● PROVIDED TEXT
[Start of section]

The brain receives a continuously evolving torrent of inputs from the surrounding sensory environment.  Cognitive demands likewise change rapidly during learning and task performance.  Rather than use inefficient dedicated neural circuits to process each distinct regime of input, the cerebral cortex is inherently flexible and adapts on a millisecond timescale to changes in environmental context and behavioral requirements.  Our goal is to identify the cellular- and circuit-level mechanisms of this flexible function in the cortex and to examine the developmental processes that give rise to neural circuits that permit such flexibility.  In recent work using in vivo imaging and electrophysiology, we have identified key roles for dendrite-targeting GABAergic interneurons in the development and mature flexible function of cortical circuits.  We find that GABAergic inhibition of interneurons is an important element of state-dependent cortical function.  New multimodal imaging approaches provide further insight into the interactions between local and long-range cortical interactions.


Dr. Cardin majored in biology and neuroscience at Cornell University.  She pursued doctoral work on the role of behavioral state and neuromodulatory influences on sensory processing at the University of Pennsylvania with Dr. Marc Schmidt, earning a PhD in neuroscience in 2004.  Dr. Cardin went on to complete postdoctoral work on cortical circuits with Dr. Diego Contreras at the University of Pennsylvania and on the role of inhibitory interneurons in cortical activity patterns with Dr. Christopher Moore at MIT.  In 2010, she started her lab at Yale University.  The Cardin lab uses electrophysiology, imaging, and behavior, along with genetically targeted tools, to examine the development and function of cortical circuits in health and models of neurodevelopment disorders.

[End of section]

● EXTRACTED INFORMATION
[Start of section]

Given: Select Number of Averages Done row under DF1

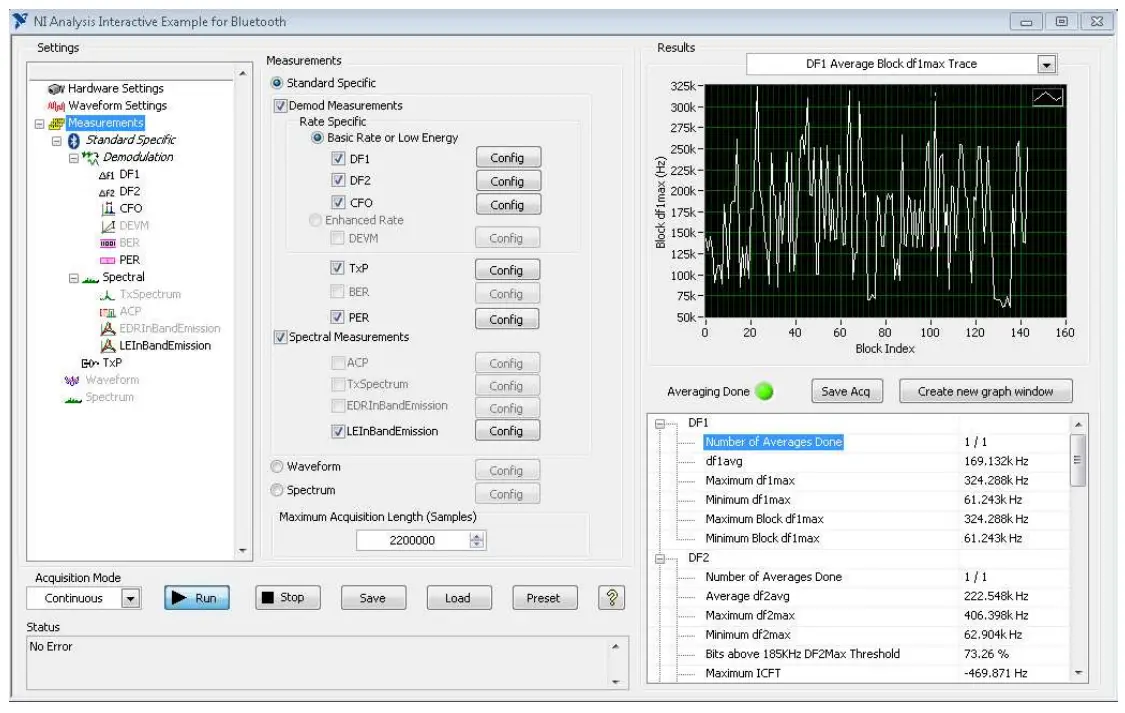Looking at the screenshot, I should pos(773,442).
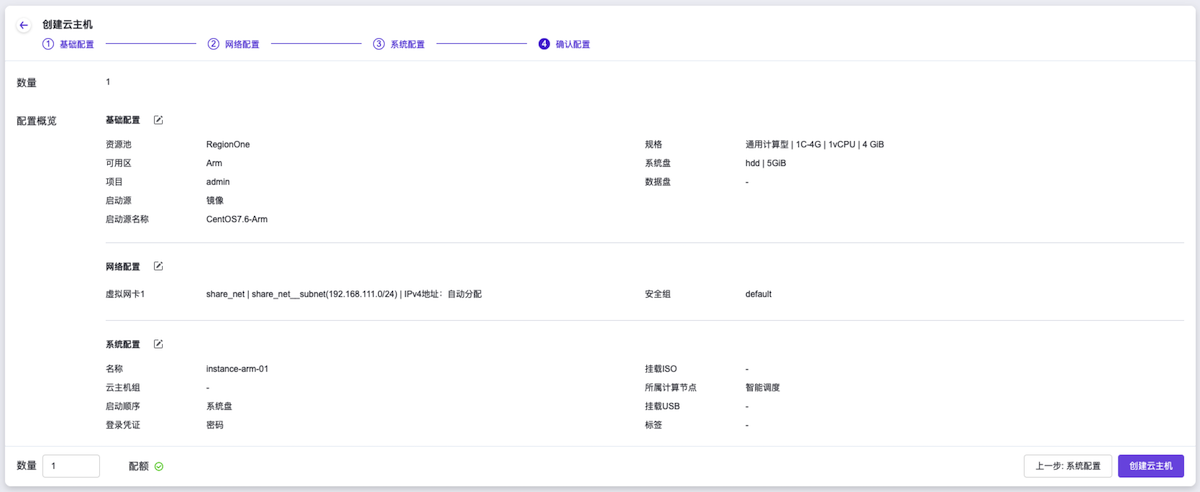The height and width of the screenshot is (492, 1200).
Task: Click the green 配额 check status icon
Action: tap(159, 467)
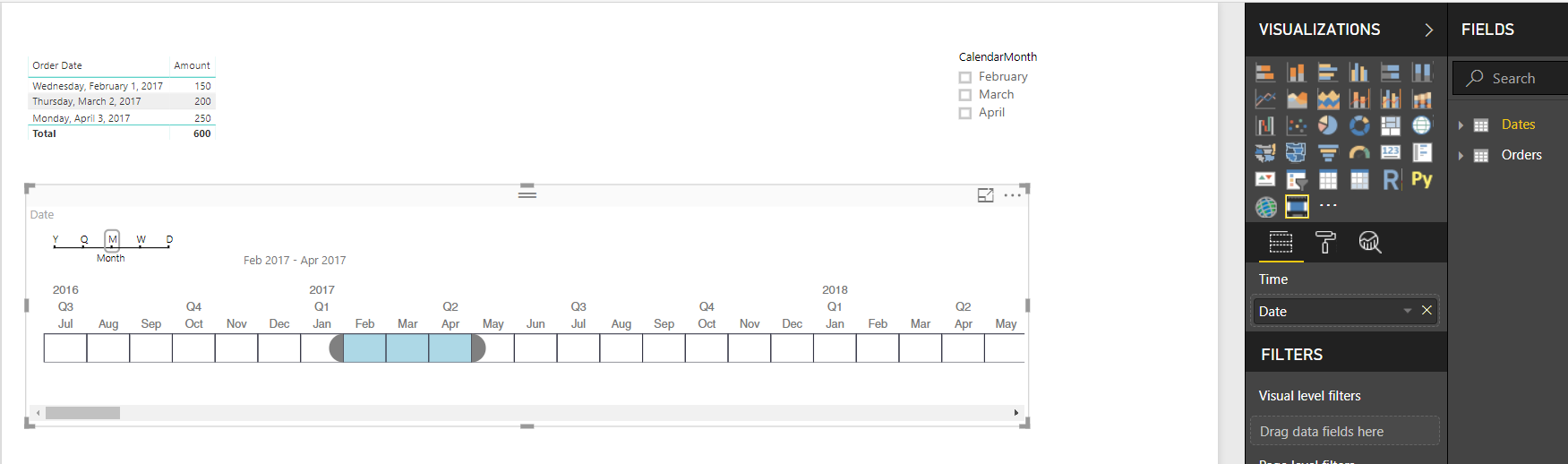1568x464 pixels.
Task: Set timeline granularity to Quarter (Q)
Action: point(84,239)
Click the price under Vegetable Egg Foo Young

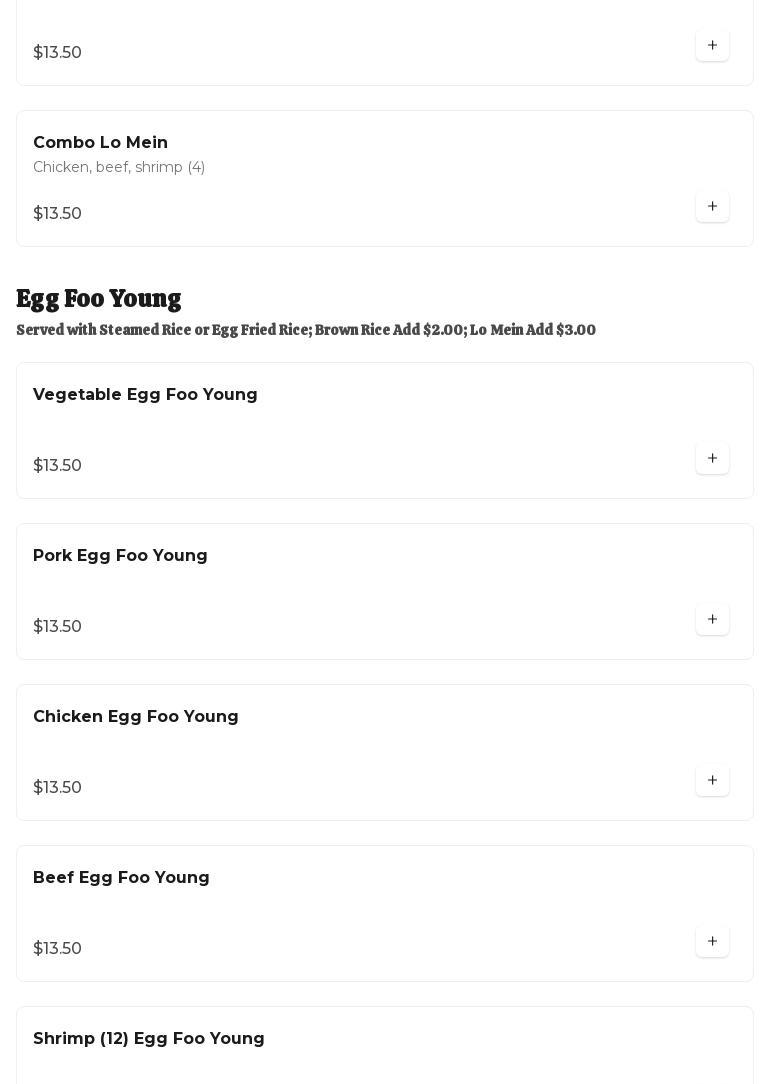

[End of section]

● WHAT THE EXERCISE ASKS
Using the lab profile, say whether each statement agrees with it, answering yes or no and quoting the words that decide it: (a) Dr. Cardin earned her PhD at Cornell University. (b) Dr. Cardin started her lab at Yale University in 2010. (c) The cortex handles each distinct regime of input with its own dedicated neural circuits. The data are separate material from the lab profile.

● WRITTEN ANSWER
(a) No: "She pursued doctoral work on the role of behavioral state and neuromodulatory influences on sensory processing at the University of Pennsylvania with Dr. Marc Schmidt, earning a PhD in neuroscience in 2004."
(b) Yes: "In 2010, she started her lab at Yale University."
(c) No: "Rather than use inefficient dedicated neural circuits to process each distinct regime of input, the cerebral cortex is inherently flexible"